New national report outlines the huge cost of the failed Health Accord.
Edmonton (18 Oct. 2017) — As Health Ministers from across Canada meet in Edmonton today, Canada’s health coalitions released a report showing the recent bilateral health schemes pushed through by the Trudeau government have come at a huge cost. The report, Health Accord Breakdown: Costs and Consequences of the Failed 2016/17 Negotiations, calculates that the failure of the Health Accord will mean a health care funding shortfall of $31 billion for the provinces, with no concrete targets to improve public health care for Canadians, and no plan to bridge the fiscal gap. Calling the rhetoric around health transformation and target funds for home care and mental health care “more PR than substance," the coalitions also tallied the non-monetary costs of the lost Health Accord: the grave problems of under capacity in public hospitals, in long-term and community care; long waits; growing inequities and problems with access to care that will continue without any national plan to address them.
Evidence shows how Liberal government continues Harper policies on health care funding
The report includes a province-by-province breakdown of the shortfall between the funding contained in the bilateral deals and the level of funding required just to ensure that our current basket of public health care services remain for the next 10 years. The numbers are substantial. For worst-hit provinces, the gap ranges from $3.4 to $13.6 billion.

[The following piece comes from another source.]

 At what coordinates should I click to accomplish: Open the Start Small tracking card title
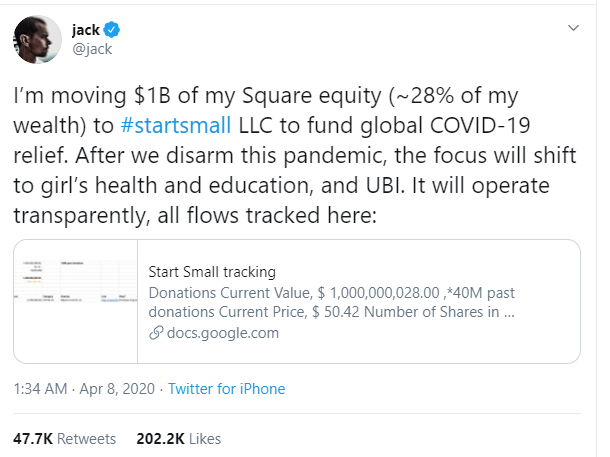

“The Trudeau government’s bilateral health-funding schemes represent a fundamental break both with their election promises, and with previous Liberal policy. Instead of a revitalized federalism, building from the 2004 Health Accord‘s reinvestments and the groundwork that was laid to restore health services and set measurable targets for progress, the Trudeau government has aligned itself with the retrenchment policies of the Harper era,” said Natalie Mehra, co-author of the report and Executive Director of the Ontario Health Coalition. “A fundamental policy rethink is needed.”
Negotiating the Health Accord: an opportunity to protect, strengthen and expand public system
“Patients are going to notice the effect of these cuts. It’s only a matter of time until the Health Accord will have to be negotiated,” said Adrienne Silnicki, co-author of the report and Director of Policy and Advocacy for the Canadian Health Coalition. “A Health Accord should be seen as an opportunity to protect, strengthen and expand our public health care system. It is too important to give up for another decade.”
Health Coalitions across Canada are calling on the federal, provincial, and territorial governments to return to the negotiating table. To safeguard public health care for all, the federal government must agree to pay their fair share, and commit to meeting the real costs of health care. This requires at least a 5.2 per cent Canada Health Transfer (CHT) escalator. To strengthen public health care, the federal, provincial, and territorial governments must reaffirm their commitment to the Canada Health Act and the Federal government must properly enforce the act. Both levels of government must commit to ensuring that public health care funding is spent on public health care and must build capacity to reduce wait times and implement national standards so people across Canada can access equitable high- quality public health care services. To expand public health care, federal leadership is needed to create a national drug plan, a seniors’ care plan and improve mental health care.
Provincial and territorial health coalitions across Canada are marking the pan-Canadian Health Ministers’ meetings by releasing the report in their provinces today.